本发明涉及服务器容量动态调整的方法、装置、服务器和存储介质,应用于服务器领域。所述方法包括:获取服务器的单位时间负载量的历史值;根据所述历史值计算在未来时间点所述服务器的单位时间负载量的预测值;比对所述预测值和预设的负载阈值,根据比对结果调整所述服务器的容量。本发明实施例能够缓解容量调整的延迟问题,改善现服务器系统负载过高或者过低的问题的情况。

Description

服务器容量动态调整的方法及装置
技术领域
本发明涉及服务器技术领域,特别是涉及服务器容量动态调整的方法、装置、服务器和存储介质。
背景技术
服务器运行过程中,不同时段的用户访问量不同,故服务器负载有高峰和低谷。为节约成本,同时保证服务可用性,通常需要做服务器的动态扩容和缩容。在扩容和缩容方法中,通用的做法是获取服务器的单位时间负载量的大小,当达到设定指标时进行扩容,降低到另一指标时进行缩容。

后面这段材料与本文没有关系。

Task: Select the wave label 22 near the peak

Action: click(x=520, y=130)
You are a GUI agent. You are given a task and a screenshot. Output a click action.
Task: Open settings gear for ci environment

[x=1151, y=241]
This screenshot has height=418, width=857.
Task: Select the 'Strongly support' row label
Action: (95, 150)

在实现本发明的过程中,发明人发现现有技术中存在如下问题,上述服务器的动态扩容和缩容方法中,在发现需要调整服务器容量到实际完成服务器容量调整需要一定的时间,即存在服务器容量调整延迟的问题,而在此段过程中,易出现服务器负载过高或者过低的情况。
发明内容
基于此,有必要针对现有方式服务器容量调整延迟的问题,提供一种服务器容量动态调整的方法、装置、服务器和存储介质。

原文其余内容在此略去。